Work task
Return nothing except the lines from the one that contains "Given: Close the 缴费管理 tab with its X icon" through the end of the material below, each exactly as given.

Stored data
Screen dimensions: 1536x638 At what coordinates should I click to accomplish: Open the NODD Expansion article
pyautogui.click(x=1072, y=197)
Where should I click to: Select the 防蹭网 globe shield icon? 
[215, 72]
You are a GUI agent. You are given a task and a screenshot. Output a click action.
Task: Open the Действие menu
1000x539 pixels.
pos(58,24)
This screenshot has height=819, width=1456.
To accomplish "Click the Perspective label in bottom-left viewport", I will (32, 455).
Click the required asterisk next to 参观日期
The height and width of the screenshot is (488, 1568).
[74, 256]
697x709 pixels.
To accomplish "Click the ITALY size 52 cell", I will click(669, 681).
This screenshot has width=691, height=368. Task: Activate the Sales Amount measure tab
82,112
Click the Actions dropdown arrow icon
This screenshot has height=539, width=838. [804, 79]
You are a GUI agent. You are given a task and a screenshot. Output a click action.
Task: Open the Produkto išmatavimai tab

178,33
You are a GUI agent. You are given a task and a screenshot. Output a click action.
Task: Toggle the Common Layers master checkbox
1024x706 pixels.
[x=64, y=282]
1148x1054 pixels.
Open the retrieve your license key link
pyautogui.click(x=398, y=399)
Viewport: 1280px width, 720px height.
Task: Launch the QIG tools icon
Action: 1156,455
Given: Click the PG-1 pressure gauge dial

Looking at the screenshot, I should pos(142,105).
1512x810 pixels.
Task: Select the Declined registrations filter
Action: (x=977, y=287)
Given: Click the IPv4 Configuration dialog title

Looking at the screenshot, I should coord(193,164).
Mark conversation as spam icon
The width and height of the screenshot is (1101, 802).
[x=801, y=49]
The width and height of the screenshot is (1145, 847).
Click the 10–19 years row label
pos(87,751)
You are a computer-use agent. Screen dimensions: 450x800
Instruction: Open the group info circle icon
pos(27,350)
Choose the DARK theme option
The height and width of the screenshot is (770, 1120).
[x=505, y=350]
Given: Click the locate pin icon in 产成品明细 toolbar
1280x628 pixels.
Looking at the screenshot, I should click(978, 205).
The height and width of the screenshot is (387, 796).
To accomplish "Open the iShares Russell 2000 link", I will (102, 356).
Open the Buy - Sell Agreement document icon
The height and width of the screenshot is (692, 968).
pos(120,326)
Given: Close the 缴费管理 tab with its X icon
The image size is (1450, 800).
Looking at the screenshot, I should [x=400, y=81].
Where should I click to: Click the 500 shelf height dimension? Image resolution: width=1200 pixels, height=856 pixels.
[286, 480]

Reply to the task
Given: Close the 缴费管理 tab with its X icon
The image size is (1450, 800).
Looking at the screenshot, I should [x=400, y=81].
Where should I click to: Click the 500 shelf height dimension? Image resolution: width=1200 pixels, height=856 pixels.
[286, 480]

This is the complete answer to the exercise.